MTA rolls out ‘Baby on Board’ buttons to encourage courtesy among strangers
The agency also unveiled “Please offer me a seat” buttons for seniors and disabled New Yorkers.
You’ve surely seen “Baby on Board” signs on countless cars over the years, but a button version may be coming soon to a New York subway train near you.
The buttons aim to encourage straphangers to offer their seats to fellow travelers who may be pregnant, disabled or a senior citizen — something you would would hope most New Yorkers would do anyway, but sadly many do not.

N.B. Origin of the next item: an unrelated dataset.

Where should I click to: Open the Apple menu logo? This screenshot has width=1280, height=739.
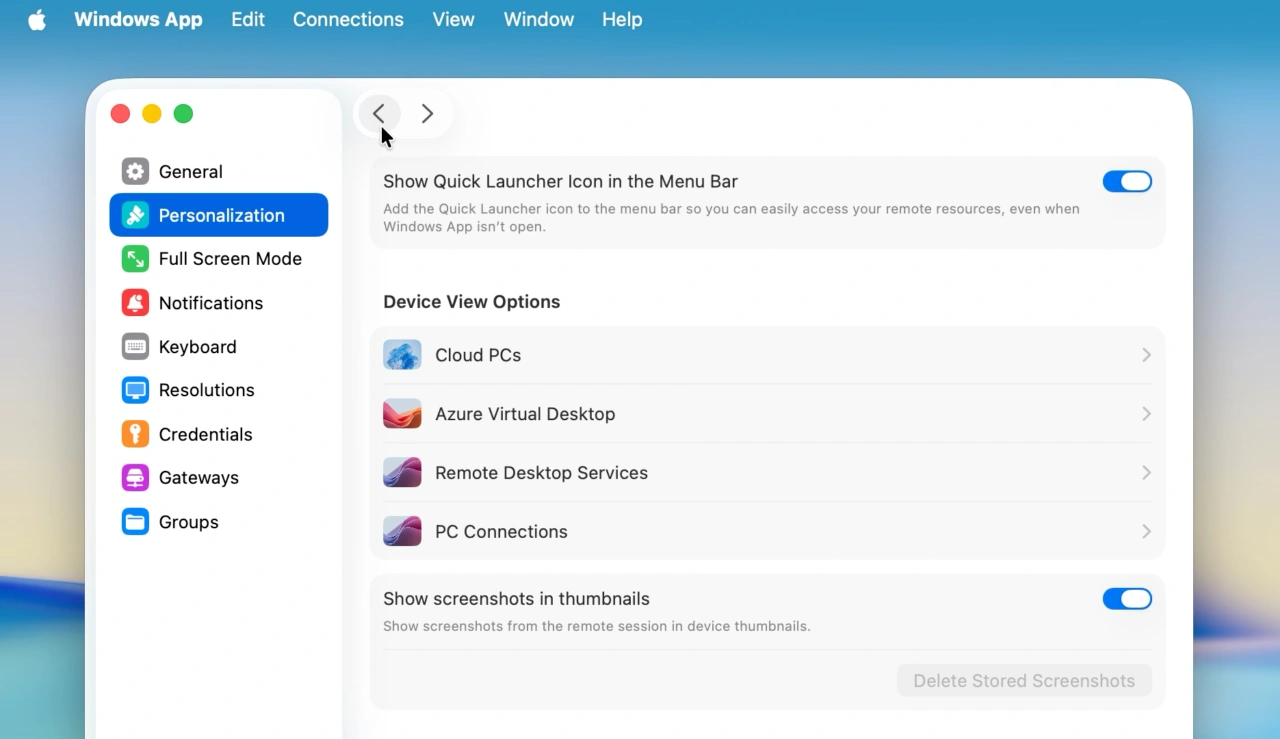click(x=37, y=20)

The program kicked off on Sunday and will continue through Labor Day. It is thought to be the first of its kind in the U.S. and was modeled after an initiative rolled out in London in 2005, where about 130,000 buttons are distributed there annually.
“Pregnant riders, seniors and those with disabilities often need seats more than others, but their condition may not always be visible,” Ronnie Hakim, interim executive director of the MTA, said in a statement. "We hope this campaign will help their fellow riders to be more willing to offer them a seat without having to ask a personal question first.”
Hakim said the MTA would “continue to designate ‘priority seating’ for riders with disabilities,” but “this is another way to expand the availability of seating for those who need it most."
Right now, New Yorkers can only obtain one of the courtesy buttons at nymta.civicconnect.com/courtesy, and one pin is available per address. Pins will take about two to three weeks to arrive, the MTA said.
The agency said it is “accepting feedback on other distribution methods.”
Since the program is voluntary, unenforced and based on the honor system, straphangers are encouraged to only sport the button while they’re needed, but they have no designated expiration date.